▶ _Problem to solve_: All lines from the one with "The image size is (1007, 601)." to the end of the material, both included, are to be written out exactly and without anything else.

▶ _Task inputs_:
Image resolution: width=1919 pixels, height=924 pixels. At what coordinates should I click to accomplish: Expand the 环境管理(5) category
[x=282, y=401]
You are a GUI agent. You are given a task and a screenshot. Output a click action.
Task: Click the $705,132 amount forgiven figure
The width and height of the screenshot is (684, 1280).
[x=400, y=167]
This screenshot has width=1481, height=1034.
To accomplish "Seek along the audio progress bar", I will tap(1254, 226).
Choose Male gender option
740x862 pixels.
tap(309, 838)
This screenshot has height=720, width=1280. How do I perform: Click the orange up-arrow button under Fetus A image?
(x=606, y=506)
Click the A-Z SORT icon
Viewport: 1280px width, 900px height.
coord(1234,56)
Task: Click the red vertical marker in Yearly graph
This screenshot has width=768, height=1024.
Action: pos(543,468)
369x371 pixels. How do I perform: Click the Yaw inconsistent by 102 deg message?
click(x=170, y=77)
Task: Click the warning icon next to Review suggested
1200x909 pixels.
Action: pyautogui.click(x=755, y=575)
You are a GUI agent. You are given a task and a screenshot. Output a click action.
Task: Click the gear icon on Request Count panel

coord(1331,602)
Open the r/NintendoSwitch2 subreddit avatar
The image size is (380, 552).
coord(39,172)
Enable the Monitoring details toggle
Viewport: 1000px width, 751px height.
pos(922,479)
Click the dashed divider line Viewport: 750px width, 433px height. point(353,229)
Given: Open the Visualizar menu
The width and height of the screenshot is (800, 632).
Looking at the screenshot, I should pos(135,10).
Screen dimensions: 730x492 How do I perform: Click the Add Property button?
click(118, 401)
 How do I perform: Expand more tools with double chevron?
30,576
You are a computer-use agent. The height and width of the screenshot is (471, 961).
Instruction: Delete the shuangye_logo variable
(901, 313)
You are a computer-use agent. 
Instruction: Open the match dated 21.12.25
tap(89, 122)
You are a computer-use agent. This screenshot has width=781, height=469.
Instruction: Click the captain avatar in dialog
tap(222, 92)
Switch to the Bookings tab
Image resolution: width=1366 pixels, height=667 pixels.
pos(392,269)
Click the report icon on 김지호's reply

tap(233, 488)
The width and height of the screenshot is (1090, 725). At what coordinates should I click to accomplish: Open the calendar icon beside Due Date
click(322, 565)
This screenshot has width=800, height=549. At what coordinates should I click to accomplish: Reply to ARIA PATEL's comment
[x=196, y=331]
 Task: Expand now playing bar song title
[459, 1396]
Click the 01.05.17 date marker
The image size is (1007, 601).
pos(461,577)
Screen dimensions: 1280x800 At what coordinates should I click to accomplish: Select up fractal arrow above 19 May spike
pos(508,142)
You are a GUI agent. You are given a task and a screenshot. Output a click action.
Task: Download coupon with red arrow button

▶ _Finished task_:
The image size is (1007, 601).
pos(461,577)
Screen dimensions: 1280x800 At what coordinates should I click to accomplish: Select up fractal arrow above 19 May spike
pos(508,142)
You are a GUI agent. You are given a task and a screenshot. Output a click action.
Task: Download coupon with red arrow button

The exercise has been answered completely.